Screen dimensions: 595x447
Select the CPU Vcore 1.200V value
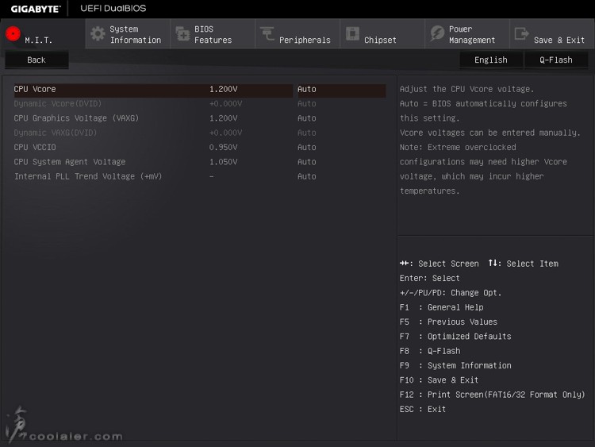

--

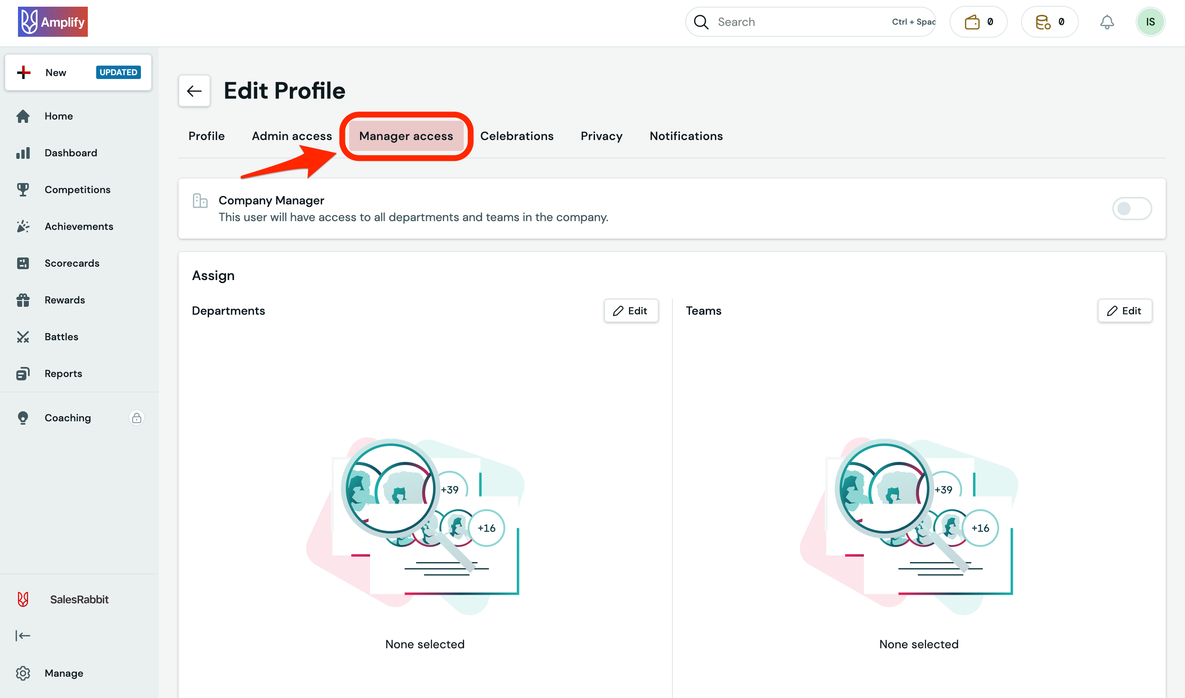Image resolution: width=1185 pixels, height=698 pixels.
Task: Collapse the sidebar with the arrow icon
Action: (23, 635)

WHAT YOU ARE ASKED TO DO: Retype the lines from the one with "Screen dimensions: 595x447" up to and including the one with "Select the CPU Vcore 1.200V value", keeping every character the same.

ANSWER IN FULL:
Screen dimensions: 595x447
Select the CPU Vcore 1.200V value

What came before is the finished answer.